■ **Data provided**:
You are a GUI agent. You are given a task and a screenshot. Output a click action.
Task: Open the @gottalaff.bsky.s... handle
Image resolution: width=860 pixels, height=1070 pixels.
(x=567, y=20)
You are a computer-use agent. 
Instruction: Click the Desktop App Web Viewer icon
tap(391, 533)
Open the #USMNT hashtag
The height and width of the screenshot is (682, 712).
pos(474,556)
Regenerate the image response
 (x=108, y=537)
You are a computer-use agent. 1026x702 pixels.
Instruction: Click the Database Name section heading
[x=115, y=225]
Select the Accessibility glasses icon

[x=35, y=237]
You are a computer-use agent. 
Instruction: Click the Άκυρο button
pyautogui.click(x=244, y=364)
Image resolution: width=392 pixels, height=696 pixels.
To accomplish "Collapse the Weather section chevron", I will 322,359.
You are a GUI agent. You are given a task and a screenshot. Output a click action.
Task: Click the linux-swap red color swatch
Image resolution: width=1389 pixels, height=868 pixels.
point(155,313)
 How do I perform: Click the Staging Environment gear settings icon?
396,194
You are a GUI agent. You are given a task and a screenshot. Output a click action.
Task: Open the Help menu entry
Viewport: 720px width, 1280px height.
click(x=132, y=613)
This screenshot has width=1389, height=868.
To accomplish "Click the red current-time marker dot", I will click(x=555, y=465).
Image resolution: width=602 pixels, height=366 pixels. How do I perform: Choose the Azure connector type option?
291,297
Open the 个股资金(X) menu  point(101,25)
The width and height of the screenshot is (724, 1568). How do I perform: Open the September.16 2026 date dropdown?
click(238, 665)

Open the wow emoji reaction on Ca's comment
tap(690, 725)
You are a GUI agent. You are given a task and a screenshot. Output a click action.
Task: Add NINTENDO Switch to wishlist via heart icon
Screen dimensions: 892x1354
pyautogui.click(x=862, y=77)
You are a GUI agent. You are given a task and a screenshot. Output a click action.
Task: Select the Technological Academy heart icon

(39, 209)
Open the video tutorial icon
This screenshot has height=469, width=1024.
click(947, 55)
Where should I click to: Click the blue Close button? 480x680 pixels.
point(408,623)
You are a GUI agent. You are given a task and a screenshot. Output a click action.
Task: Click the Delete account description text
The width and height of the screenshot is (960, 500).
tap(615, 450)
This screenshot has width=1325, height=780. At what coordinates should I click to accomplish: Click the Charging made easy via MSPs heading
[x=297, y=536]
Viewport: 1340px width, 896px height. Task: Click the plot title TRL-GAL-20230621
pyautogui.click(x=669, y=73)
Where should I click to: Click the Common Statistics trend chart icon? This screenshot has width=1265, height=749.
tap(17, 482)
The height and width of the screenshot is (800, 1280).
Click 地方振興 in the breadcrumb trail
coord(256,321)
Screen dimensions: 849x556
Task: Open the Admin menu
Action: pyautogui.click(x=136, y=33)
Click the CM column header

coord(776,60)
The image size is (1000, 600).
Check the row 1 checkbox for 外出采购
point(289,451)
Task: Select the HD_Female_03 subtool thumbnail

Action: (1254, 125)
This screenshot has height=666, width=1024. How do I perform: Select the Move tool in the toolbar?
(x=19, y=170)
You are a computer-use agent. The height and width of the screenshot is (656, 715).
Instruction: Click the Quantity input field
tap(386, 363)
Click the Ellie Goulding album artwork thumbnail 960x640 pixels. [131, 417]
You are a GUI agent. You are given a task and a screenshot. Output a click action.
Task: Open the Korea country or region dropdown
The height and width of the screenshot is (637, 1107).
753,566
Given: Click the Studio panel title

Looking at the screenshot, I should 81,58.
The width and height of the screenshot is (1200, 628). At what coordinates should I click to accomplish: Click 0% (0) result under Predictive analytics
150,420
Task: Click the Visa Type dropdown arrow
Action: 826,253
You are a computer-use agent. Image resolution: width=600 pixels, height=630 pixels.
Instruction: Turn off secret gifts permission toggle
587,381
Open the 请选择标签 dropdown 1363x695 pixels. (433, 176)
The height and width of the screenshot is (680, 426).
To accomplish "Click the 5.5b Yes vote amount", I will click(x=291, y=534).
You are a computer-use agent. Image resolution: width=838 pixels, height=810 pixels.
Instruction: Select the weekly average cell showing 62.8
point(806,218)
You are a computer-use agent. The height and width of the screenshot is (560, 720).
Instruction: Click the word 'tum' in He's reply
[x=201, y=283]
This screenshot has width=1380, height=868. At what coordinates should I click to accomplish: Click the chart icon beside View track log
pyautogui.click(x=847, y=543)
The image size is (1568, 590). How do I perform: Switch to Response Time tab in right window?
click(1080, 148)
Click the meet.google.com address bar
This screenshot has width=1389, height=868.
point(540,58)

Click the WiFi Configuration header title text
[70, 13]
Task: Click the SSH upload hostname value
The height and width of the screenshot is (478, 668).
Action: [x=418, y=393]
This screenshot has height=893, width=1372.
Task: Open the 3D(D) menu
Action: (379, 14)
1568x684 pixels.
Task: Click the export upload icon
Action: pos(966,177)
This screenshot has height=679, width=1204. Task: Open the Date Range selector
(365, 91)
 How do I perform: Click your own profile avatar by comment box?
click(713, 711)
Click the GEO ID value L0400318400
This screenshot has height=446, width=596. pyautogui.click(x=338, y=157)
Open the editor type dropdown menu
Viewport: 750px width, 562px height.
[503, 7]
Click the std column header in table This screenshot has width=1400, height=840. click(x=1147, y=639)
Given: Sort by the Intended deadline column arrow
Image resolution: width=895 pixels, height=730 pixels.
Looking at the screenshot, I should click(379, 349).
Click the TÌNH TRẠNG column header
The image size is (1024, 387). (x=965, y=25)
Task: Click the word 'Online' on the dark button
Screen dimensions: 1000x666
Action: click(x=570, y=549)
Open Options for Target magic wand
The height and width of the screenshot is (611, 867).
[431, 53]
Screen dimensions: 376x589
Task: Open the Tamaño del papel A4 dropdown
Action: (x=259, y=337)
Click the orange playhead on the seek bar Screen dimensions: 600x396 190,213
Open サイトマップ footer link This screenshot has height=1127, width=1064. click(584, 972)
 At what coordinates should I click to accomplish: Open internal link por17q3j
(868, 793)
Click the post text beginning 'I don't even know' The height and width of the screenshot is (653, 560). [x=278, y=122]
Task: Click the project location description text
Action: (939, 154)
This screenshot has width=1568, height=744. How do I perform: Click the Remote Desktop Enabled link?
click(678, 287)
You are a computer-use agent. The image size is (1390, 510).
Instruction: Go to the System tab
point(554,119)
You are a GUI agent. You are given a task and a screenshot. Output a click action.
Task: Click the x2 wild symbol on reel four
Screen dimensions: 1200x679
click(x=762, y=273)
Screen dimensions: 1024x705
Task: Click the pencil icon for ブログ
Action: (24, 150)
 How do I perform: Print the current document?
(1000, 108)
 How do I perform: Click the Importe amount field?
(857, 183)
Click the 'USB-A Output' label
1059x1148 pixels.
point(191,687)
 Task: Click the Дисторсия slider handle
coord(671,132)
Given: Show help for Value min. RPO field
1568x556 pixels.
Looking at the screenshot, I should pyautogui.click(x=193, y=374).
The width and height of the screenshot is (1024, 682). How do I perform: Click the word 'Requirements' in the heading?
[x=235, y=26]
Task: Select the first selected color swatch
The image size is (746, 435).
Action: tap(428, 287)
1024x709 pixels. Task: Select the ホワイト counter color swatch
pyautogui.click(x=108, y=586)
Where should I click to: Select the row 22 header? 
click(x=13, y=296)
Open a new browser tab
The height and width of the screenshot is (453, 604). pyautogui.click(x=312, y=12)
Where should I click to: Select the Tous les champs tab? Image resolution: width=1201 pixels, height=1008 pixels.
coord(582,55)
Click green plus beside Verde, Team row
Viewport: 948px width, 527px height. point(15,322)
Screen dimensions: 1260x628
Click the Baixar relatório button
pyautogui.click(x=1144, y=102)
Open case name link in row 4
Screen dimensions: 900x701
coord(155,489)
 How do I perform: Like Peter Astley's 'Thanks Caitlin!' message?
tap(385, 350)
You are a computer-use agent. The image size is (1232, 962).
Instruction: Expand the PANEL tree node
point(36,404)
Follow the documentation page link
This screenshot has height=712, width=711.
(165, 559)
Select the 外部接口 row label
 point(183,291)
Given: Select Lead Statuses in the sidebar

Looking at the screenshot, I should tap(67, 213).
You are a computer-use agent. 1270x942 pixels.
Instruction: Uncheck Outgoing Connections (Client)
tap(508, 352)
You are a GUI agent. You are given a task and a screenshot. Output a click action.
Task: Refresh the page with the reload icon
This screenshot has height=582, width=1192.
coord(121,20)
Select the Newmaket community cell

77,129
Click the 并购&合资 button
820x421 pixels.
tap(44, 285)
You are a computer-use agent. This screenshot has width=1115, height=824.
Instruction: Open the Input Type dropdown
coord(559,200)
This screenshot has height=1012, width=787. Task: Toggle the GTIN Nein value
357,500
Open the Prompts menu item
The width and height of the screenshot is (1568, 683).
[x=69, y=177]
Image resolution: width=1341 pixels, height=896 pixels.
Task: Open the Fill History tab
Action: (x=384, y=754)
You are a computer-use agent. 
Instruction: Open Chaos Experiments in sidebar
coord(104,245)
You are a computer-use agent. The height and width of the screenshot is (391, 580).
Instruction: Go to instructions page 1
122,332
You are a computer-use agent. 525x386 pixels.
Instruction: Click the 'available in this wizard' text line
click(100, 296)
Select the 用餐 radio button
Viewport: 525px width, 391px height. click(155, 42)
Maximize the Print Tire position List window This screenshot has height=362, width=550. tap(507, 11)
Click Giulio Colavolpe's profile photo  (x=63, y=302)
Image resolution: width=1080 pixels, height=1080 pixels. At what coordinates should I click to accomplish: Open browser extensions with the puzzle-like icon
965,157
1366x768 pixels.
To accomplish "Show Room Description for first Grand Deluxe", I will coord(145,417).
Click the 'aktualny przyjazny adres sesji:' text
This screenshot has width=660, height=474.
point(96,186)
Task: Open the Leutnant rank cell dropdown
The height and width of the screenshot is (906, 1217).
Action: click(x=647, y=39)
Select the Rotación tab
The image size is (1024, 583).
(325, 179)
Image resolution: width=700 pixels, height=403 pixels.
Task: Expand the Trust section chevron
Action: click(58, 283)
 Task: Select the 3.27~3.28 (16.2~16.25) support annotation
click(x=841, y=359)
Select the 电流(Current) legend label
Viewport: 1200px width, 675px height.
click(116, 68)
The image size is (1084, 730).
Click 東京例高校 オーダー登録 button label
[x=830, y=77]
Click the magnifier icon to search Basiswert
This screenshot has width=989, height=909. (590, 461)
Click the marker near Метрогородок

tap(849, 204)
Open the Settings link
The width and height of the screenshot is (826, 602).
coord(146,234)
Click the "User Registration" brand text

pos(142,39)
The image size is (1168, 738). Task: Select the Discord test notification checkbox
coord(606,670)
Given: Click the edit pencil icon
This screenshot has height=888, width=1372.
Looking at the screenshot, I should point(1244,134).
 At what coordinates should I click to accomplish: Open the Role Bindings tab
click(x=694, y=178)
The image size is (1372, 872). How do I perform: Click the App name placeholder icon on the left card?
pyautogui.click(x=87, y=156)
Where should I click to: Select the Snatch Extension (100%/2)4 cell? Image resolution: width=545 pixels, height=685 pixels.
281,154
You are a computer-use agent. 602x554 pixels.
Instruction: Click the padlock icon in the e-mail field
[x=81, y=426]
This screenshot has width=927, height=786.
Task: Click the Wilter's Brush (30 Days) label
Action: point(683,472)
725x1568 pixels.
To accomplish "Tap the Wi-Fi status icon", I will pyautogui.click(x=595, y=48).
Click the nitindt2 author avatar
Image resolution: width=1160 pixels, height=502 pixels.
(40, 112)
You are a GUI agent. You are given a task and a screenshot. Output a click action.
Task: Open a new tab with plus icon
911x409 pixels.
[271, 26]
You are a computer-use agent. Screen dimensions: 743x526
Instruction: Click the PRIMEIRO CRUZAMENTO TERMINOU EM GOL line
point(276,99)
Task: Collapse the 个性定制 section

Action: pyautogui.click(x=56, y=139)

■ **About this exercise**: Where a line above contains the word "first", show that line.

■ **Task output**:
Task: Select the first selected color swatch
To accomplish "Show Room Description for first Grand Deluxe", I will coord(145,417).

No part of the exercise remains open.